1: Magnum Band. Sept. 18, at the Rhythm Foundation’s monthly Big Night in Little Haiti celebration at the Little Haiti Cultural Center.
This Miami-based Haitian band, led by the phenomenal guitarist Dadou Pasquet, has been a musically acclaimed local treasure at least since the ’80s — but remains largely unknown outside the Haitian community. Its mix of Haitian compas, jazz and other Caribbean styles, anchored by the quiet Pasquet’s riveting virtuosity, is as rich and satisfying as music gets.
2: Ricardo Arjona. Sept. 19, AmericanAirlines Arena.
This Guatemalan gallant has become a Latin pop mainstay with elegiac song stories, brought to a different kind of life in the elaborate theatrical settings of his concert tours. They’re not cirque-like mega productions, but shows that make life and music seem inseparable.
3: J Balvin (with special guest Becky G). Sept. 23, James L. Knight Center.
Before Univision or any other company dumped Donald Trump for his remarks about Mexican immigrants, this rising Colombian reggaetonero spoke up and dropped out of a career-boosting spot on the Miss USA pageant. Props for that, and for his sharp mix of hip hop, reggaeton and Colombian music that’s sending him up the charts. Teen pop princess Becky G, a SoCal Chicana who composed her own pop shoutback to Trump, opens.
4: Lila Downs. Oct. 3, Fillmore Miami Beach.
This Mexican and American singer-songwriter has brought her blend of indigenous, Mexican and American folk music and influences to a new high on her latest album, Balas y Chocolate (Bullets and Chocolate), with biting, haunting songs that call out violence and corruption in Mexico. Yet Downs never loses her gift for beautiful melodies, even as she pulls in new flavors ranging from rap to opera.
5: Natalia Lafourcade. Oct. 23, Gusman Concert Hall.
A child musical prodigy and singer/songwriter who earned her first Latin Grammy nomination as a teen, Lafourcade, of Mexico, has grown into a sweetly original and compelling artist, part of a welcome new cohort of independent-minded Latin American female artists. She appears courtesy of the widening program at the University of Miami Frost School of Music’s Festival Miami.
6: Ricky Martin. Oct. 24, AmericanAirlines Arena.
Through all his incarnations — from Menudo to Vida Loca crossover star to breaking barriers by coming out to Broadway actor — Martin has always been a charismatic showman.
7: Juanes. Dec. 4, AmericanAirlines Arena.
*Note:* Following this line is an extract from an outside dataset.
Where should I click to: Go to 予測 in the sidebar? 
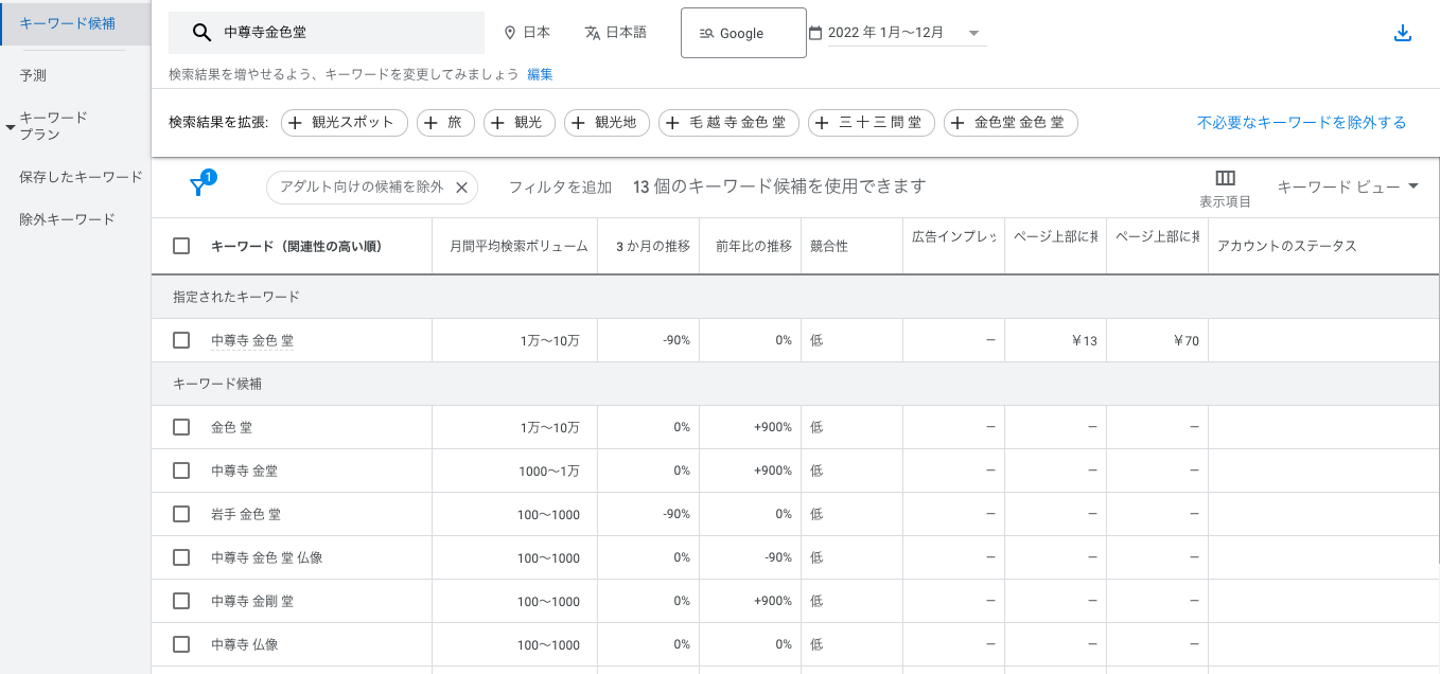click(33, 75)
Latin music’s answer to Springsteen and Bono keeps rocking and singing out for humanitarian causes (he played at the United Nations’ World Humanitarian Day in August and performs for the Pope on Sept. 26). Like all rock greats, the Colombian multi-Grammy winnner boasts natural charisma, emotional sweep and old school guitar power. The Loco de Amor tour that brings him to Miami features quirky Mexican singer/songwriter Ximena Sariñana as an opener.
8: Eddie Palmieri Salsa Orchestra with Pete Escovedo, Juan Escovedo and Sheila E. Jan. 15, Adrienne Arsht Center.
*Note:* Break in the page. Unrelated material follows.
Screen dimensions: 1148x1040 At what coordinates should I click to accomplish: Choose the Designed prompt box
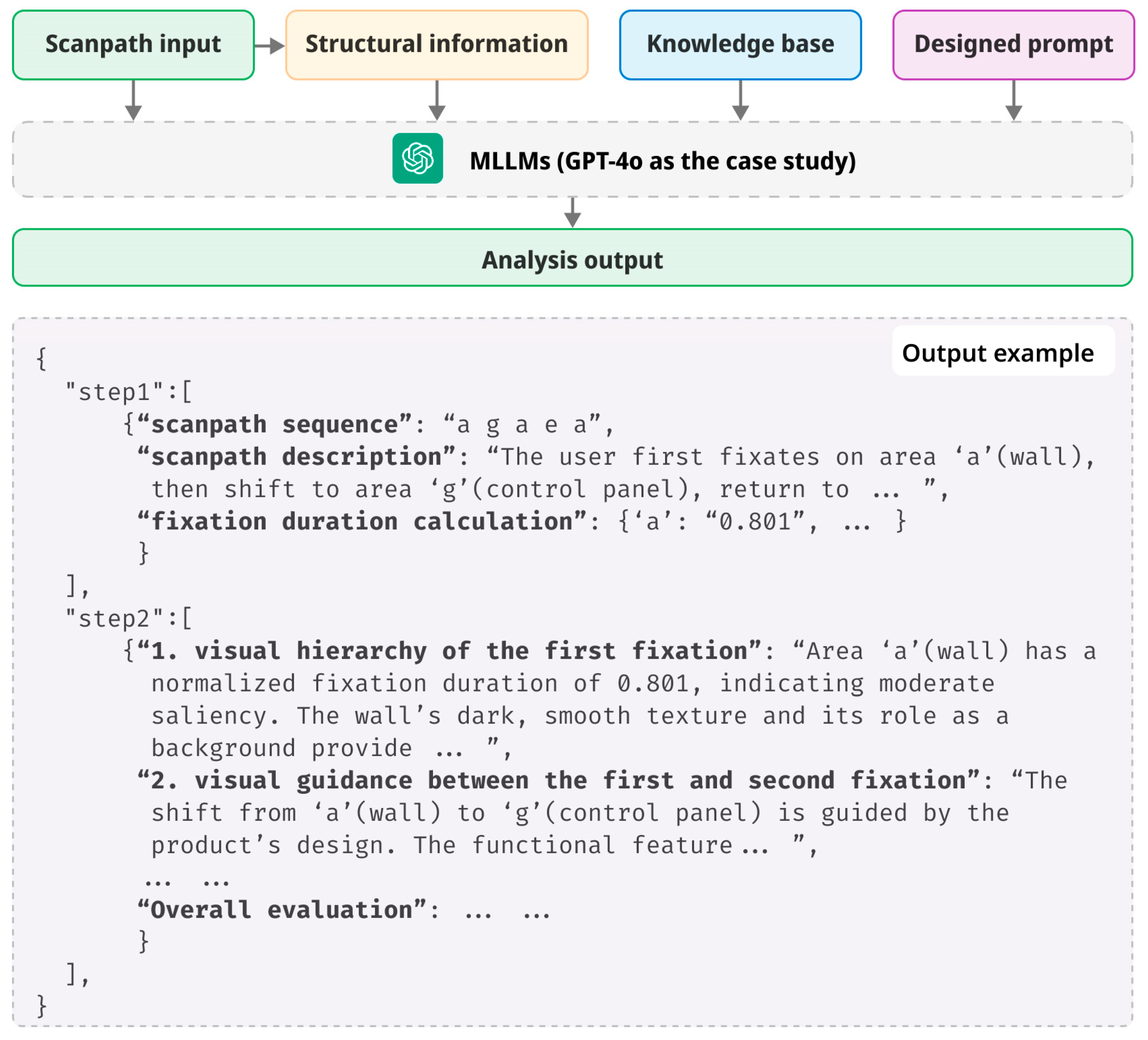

When it comes to salsa, there’s no school like the old school. Piano man and bandleader Palmieri links back to New York’s mambo/Palladium heyday and to the Fania era; and he’s been a bridge between jazz and Latin music. Star percussionist Pete Escovedo helped Santana rock in the early days, and his virtuoso daughter Sheila E made waves with Prince. Part of the Jazz Roots Series.
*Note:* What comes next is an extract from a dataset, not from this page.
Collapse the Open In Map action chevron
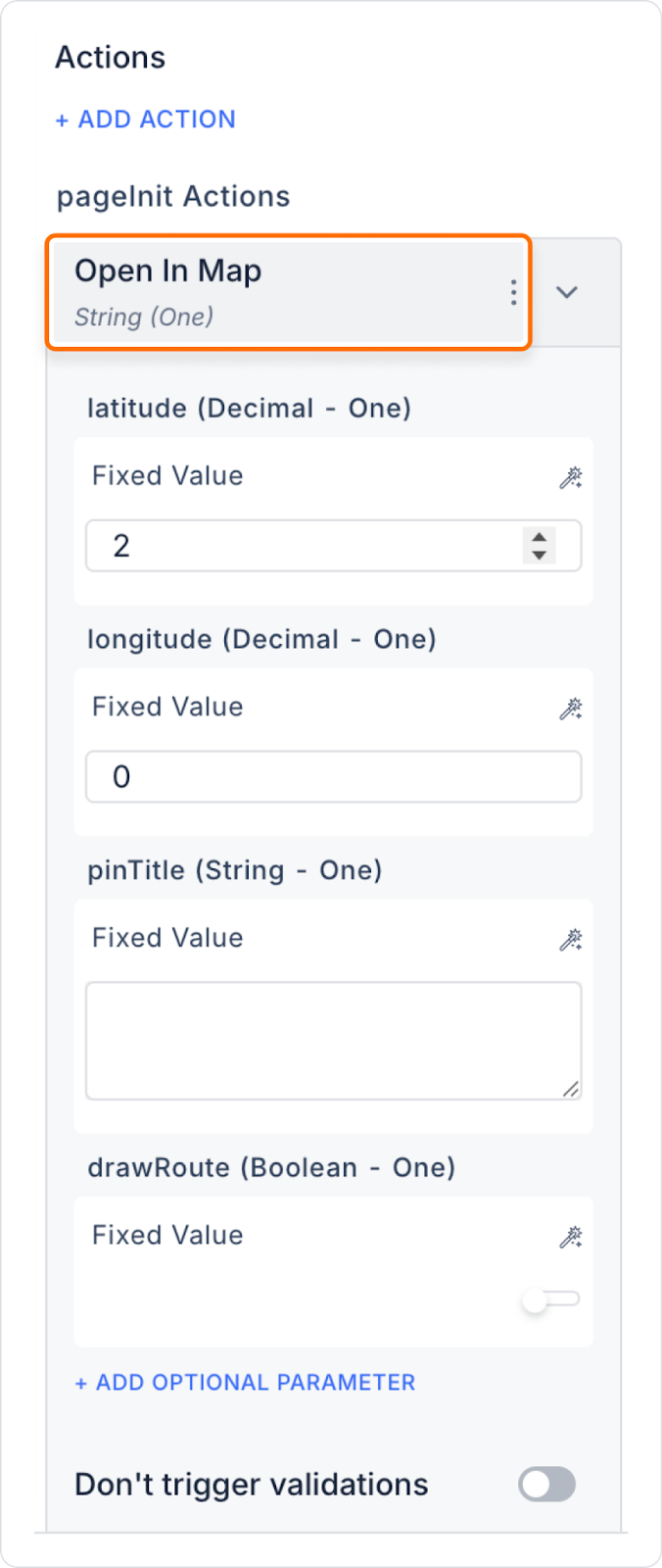Image resolution: width=662 pixels, height=1568 pixels. click(x=567, y=292)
9: Joan Soriano. Jan. 29, Koubek Center.
A guitar virtuoso, Soriano turns bachata, the plaintive Dominican country music that’s become a stalwart Latin pop genre, into a thrilling musical odyssey, while still keeping the music’s soul and sweetness. Miami Dade College Live Arts presents the former farmer, now known as the Duke of Bachata, with his family band in the best folkloric music tradition.
10: Michel Fragoso and Philbert Armenteros’ Jazz Jam. Thursdays, Havana 305.
Miami has some stellar Latin and Cuban musicians who often play for years with little attention. Two of them, Cuban pianist Fragoso, a veteran of the Café Nostalgia house band and its legendary ’90s jam sessions, and countryman Armenteros, a phenomenal percussionist and rumbero, are leading Thursday night jam sessions at Havana 305 in Little Havana. Sometimes the best nights are the ones that happen all the time. Ongoing in Miami-Dade.